The 3.5 ml amount, which was indicated by Song et al. [28] to have stained all of the GON, TON, and LONs, probably includes or corresponds to the average TA that lies between the GON, TON, and LONs measured in the present study. For this reason, it can be argued that a single injection is sufficient to block these three nerves. ON may occur when one of the GON, LON, and TON or different combinations of these three nerves are involved [1, 29]. In this regard, considering that an injection is sufficient for blocking GON, TON and LONs, it can be argued that the average TA value has some advantages in an application to TA. These can be listed as follows:
1) Occipital nerves can be blocked without the need for additional blocking.
2) Side effects caused by nerve block can be reduced by preventing the exposure of patients to unnecessary block applications [8, 19].
3) Complications such as Cushing’s Syndrome [30] or neck muscle weakness [4] because of repeated injections can be prevented.
5) Labor and time loss that may result from multiple injections can be reduced.
6) This can guide clinicians in applications.
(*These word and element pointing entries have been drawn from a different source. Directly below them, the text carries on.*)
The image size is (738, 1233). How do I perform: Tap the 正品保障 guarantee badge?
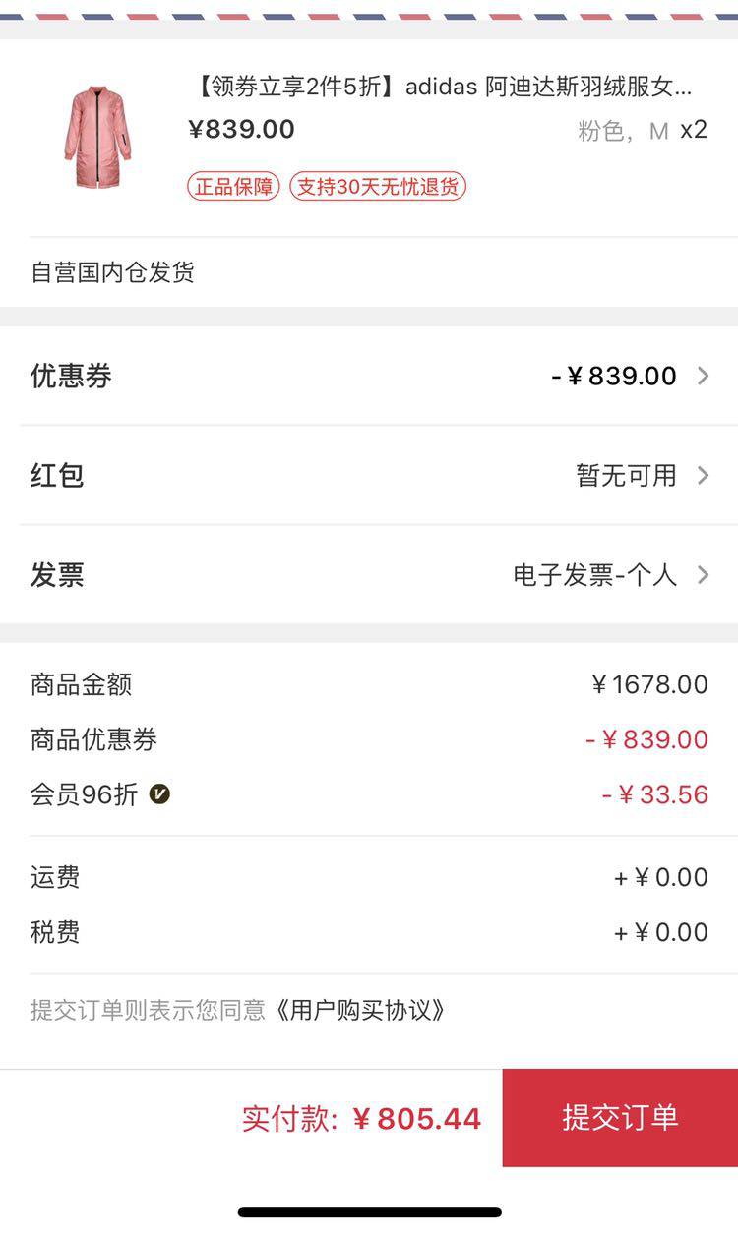[233, 186]
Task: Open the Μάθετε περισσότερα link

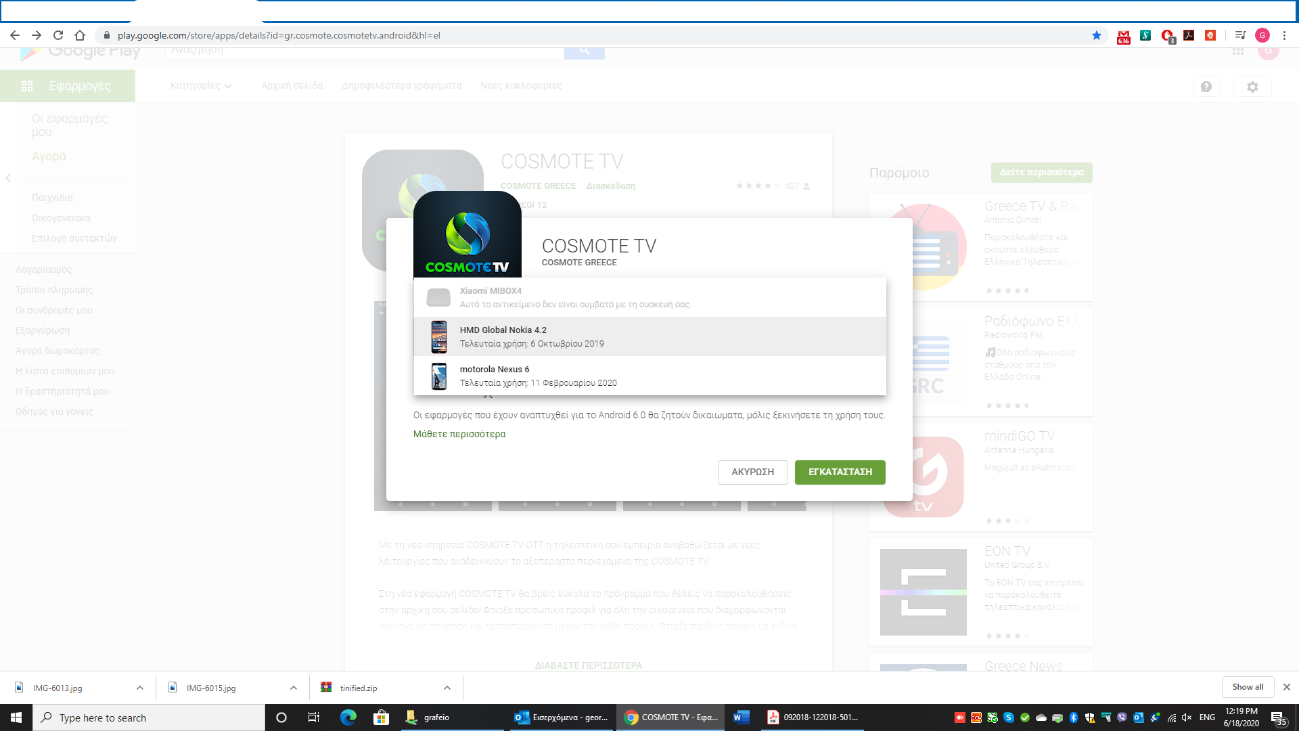Action: (459, 434)
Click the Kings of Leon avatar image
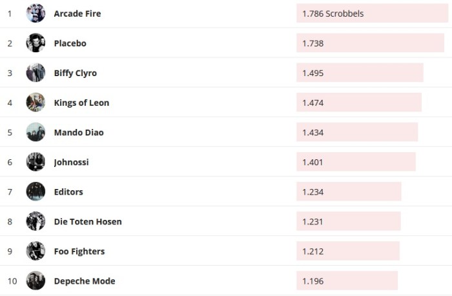 point(36,103)
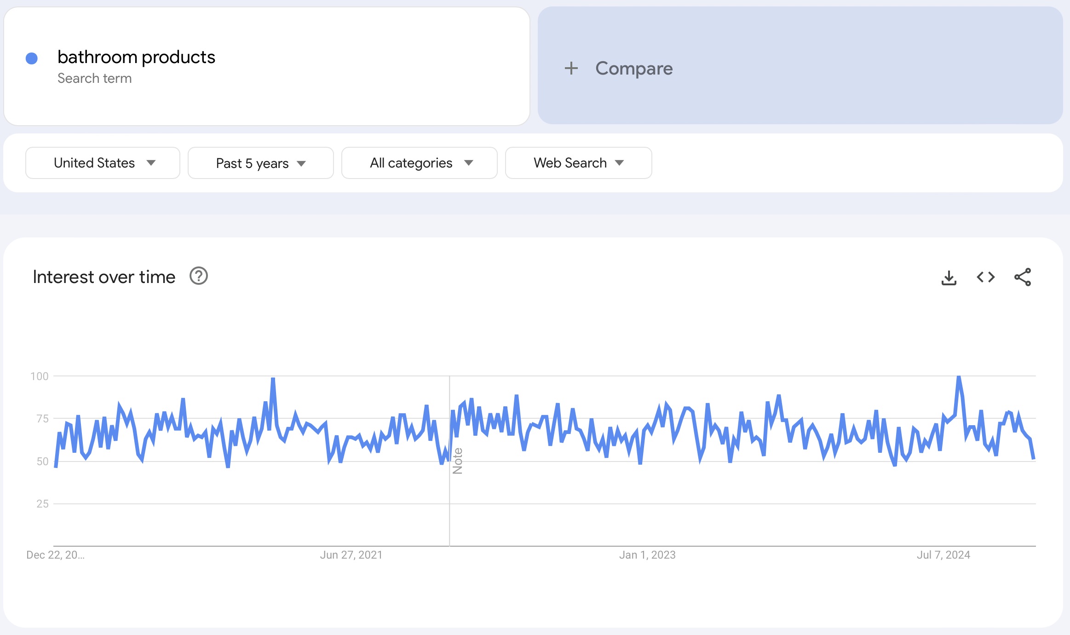
Task: Open the All categories selector
Action: tap(419, 162)
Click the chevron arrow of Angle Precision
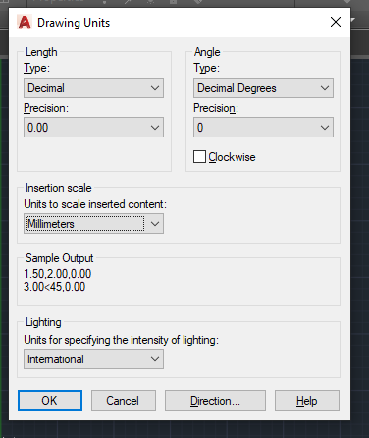369x438 pixels. tap(325, 128)
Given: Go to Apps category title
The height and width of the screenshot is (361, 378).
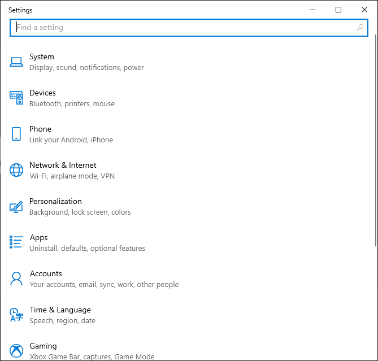Looking at the screenshot, I should pyautogui.click(x=39, y=237).
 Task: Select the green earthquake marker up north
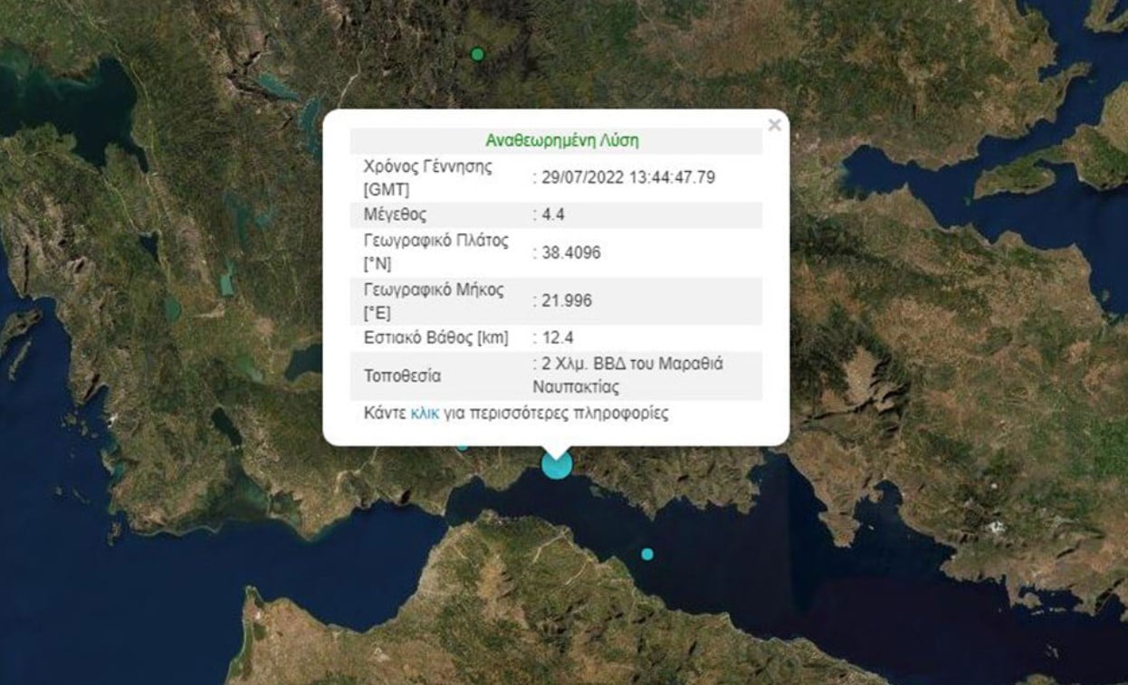477,54
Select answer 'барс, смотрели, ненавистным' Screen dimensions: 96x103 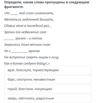48,79
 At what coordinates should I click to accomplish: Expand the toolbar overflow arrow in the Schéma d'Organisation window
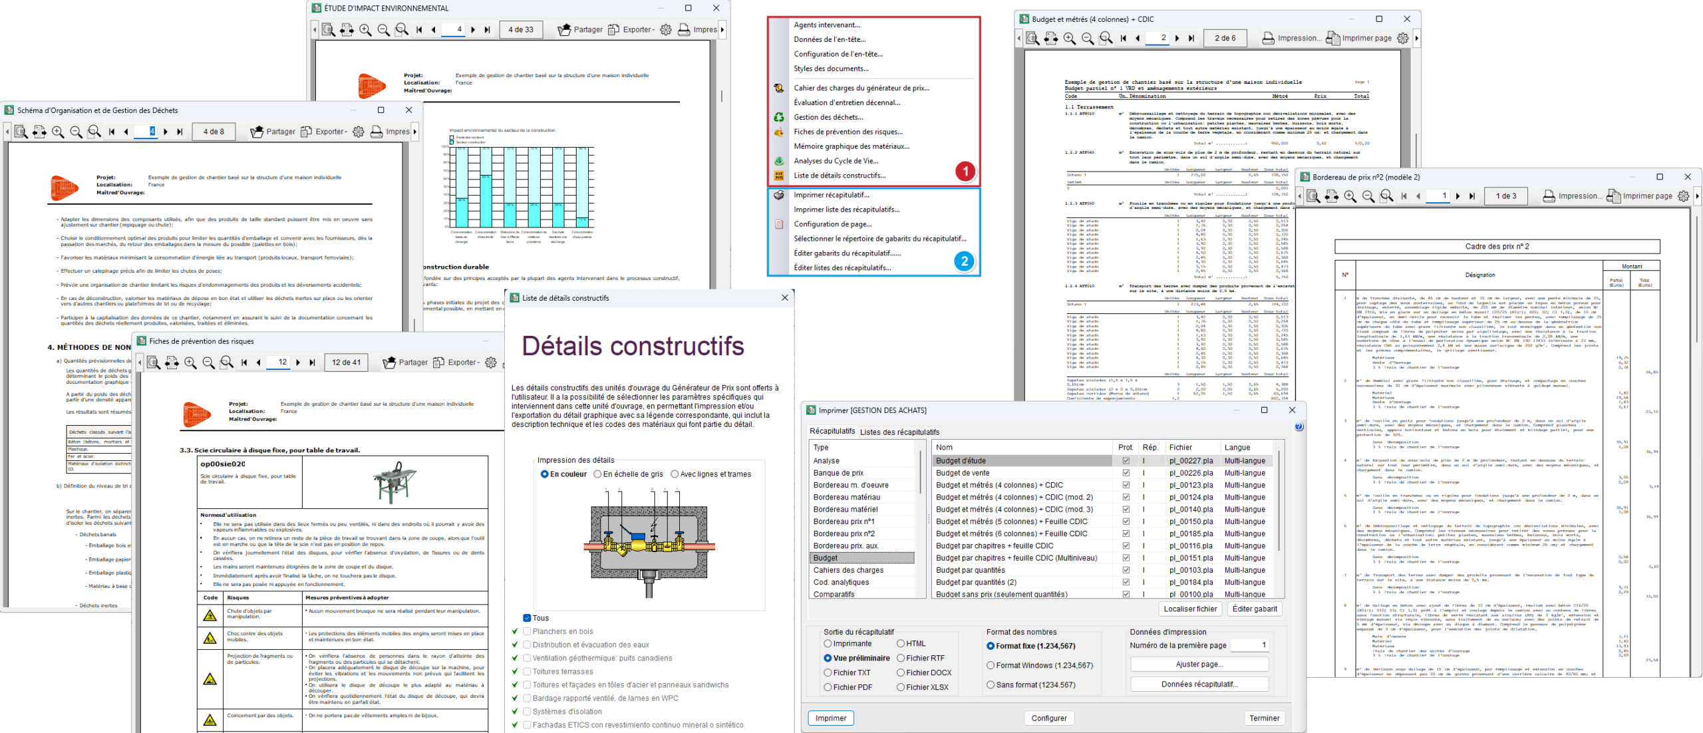[x=415, y=132]
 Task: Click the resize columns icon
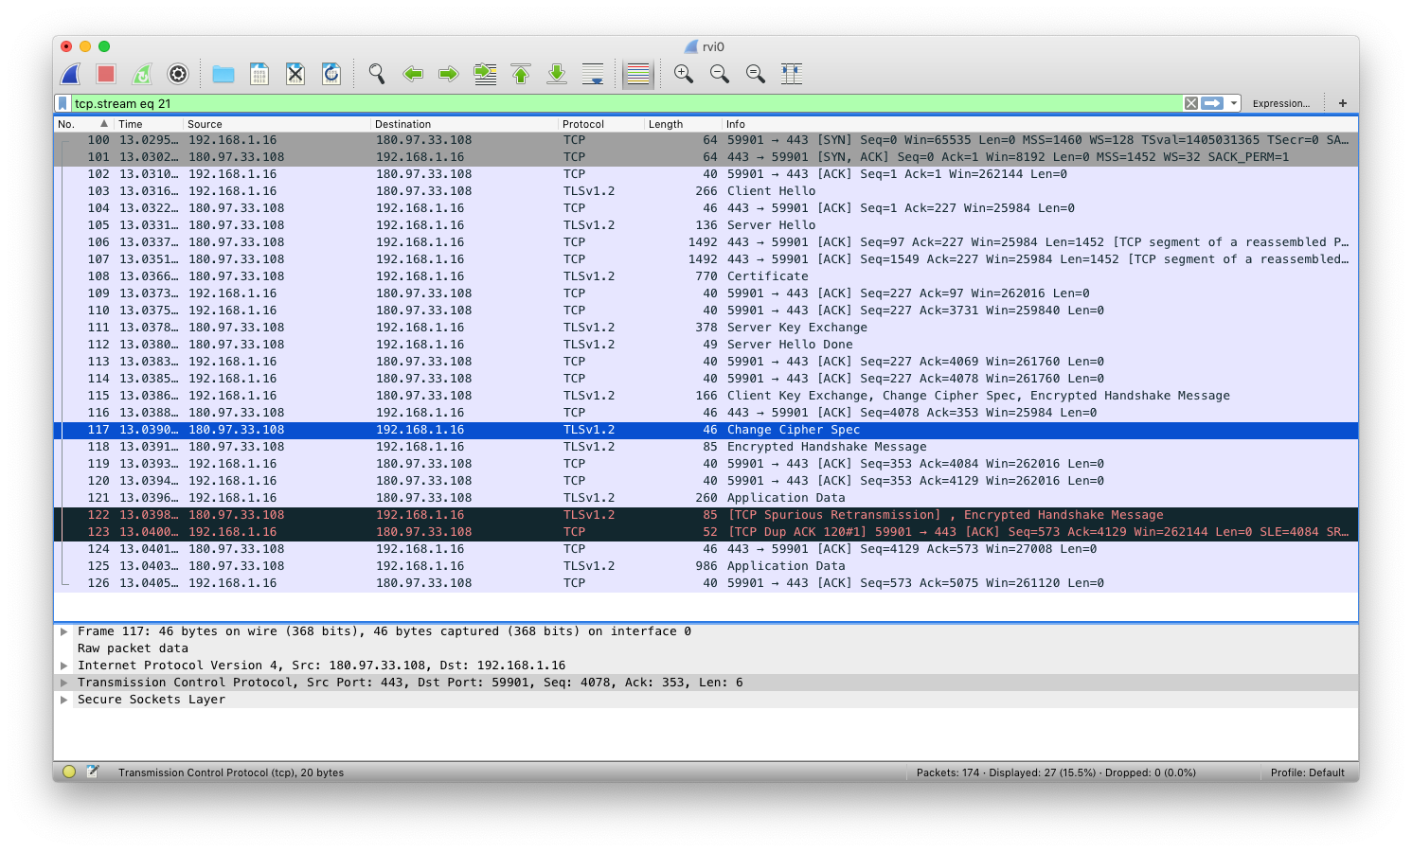(792, 74)
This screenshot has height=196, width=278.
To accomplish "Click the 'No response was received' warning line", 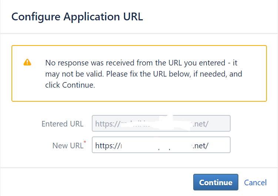I will 141,63.
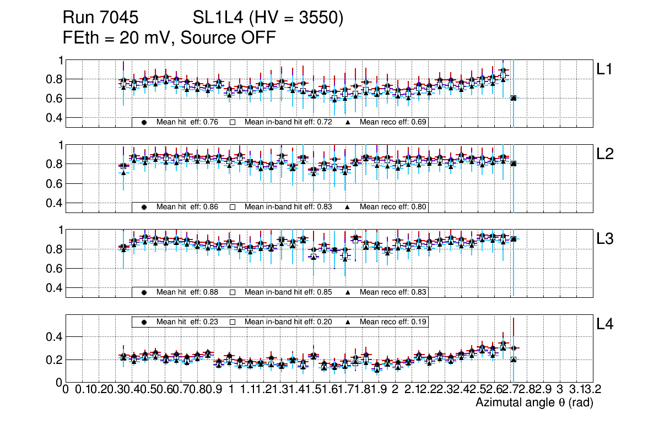Select the 'FEth = 20 mV, Source OFF' subtitle
This screenshot has height=425, width=659.
point(169,37)
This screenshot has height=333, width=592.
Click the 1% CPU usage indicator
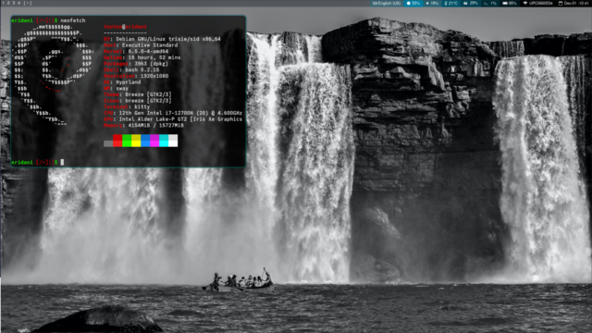point(490,3)
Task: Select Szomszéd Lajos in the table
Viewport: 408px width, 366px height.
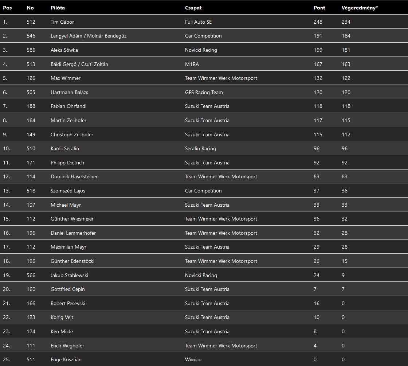Action: [68, 191]
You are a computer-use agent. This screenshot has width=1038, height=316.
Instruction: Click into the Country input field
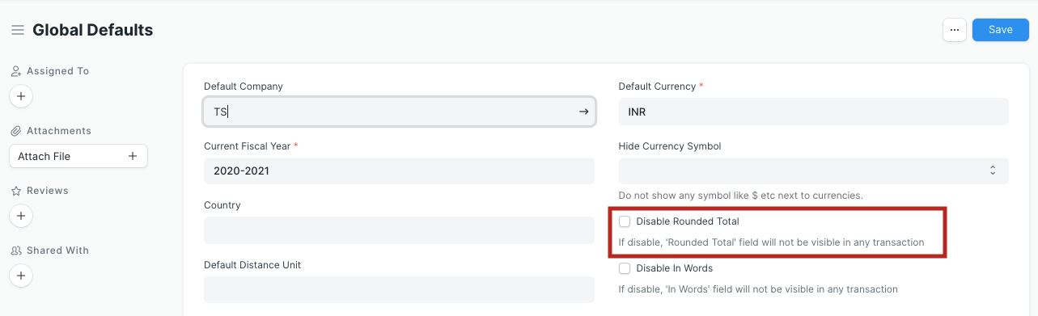pyautogui.click(x=399, y=230)
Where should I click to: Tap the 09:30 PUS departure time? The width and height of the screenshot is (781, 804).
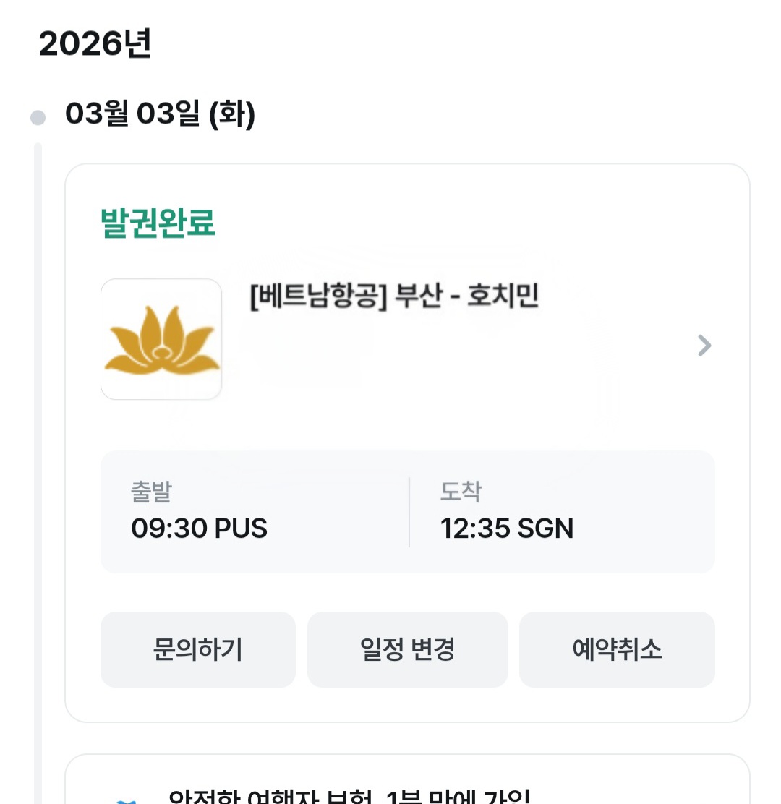[x=199, y=529]
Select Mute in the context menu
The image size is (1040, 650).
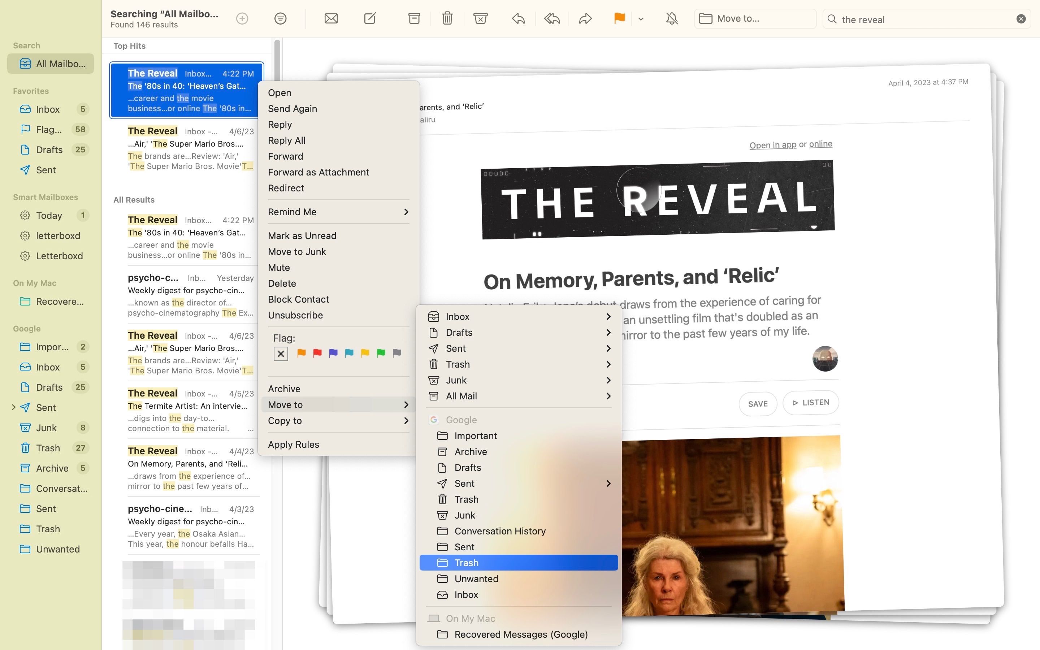point(278,267)
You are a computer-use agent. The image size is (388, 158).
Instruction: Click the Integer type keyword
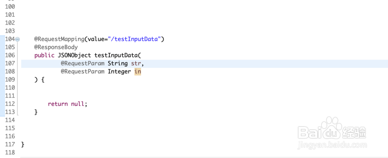coord(119,72)
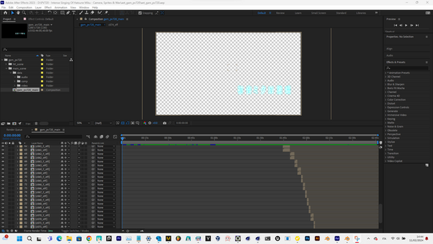Select the Learn workspace
The height and width of the screenshot is (244, 433).
tap(298, 13)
In the present study, the statistically significant difference in TA value according to the genders (approximately 10 cm² in men, 7 cm2 in women) may indicate that there may be differences in the amount of blocks according to the genders. In other words, it may be possible to obtain the same result by using less amount of ONB in females than in males. No gender-dependent block application at different volumes was detected in previous studies that were conducted in Turkey or abroad in the literature review. At this point, we think that new studies are needed in this regard.
In the present paper, the center of gravity (CGT) of the triangle was approximately 5 cm inferior and 3-3.5 cm lateral to the EOP in both genders and sides. In ON, where at least two occipital nerves are involved, this landmark can be used as the injection point in invasive procedures to the TA, and the occipital nerves can be blocked with a single injection to this point without the need for a separate injection for each nerve (Fig. 2). In this sense, we predict that the average CGT value found here can guide clinicians as a reference value in block applications to the suboccipital region in OA.
In conclusion, in ON that has more than one occipital nerve involvement, one single ONB injection about 5 cm inferior and 3-3.5 cm lateral from the EOP can theoretically block all of the involved occipital nerves, and this method can be used to prevent ONB origin and to reduce side effects and complications. In addition, the statistically significant difference between the genders in the triangular area suggests that different block amounts can be applied according to the genders.
Limitations of the study
A colored block material could not be applied to the area investigated because it was not within the scope of the study. It would have been more meaningful to discuss the results obtained in the study by injecting the block material into the triangular area.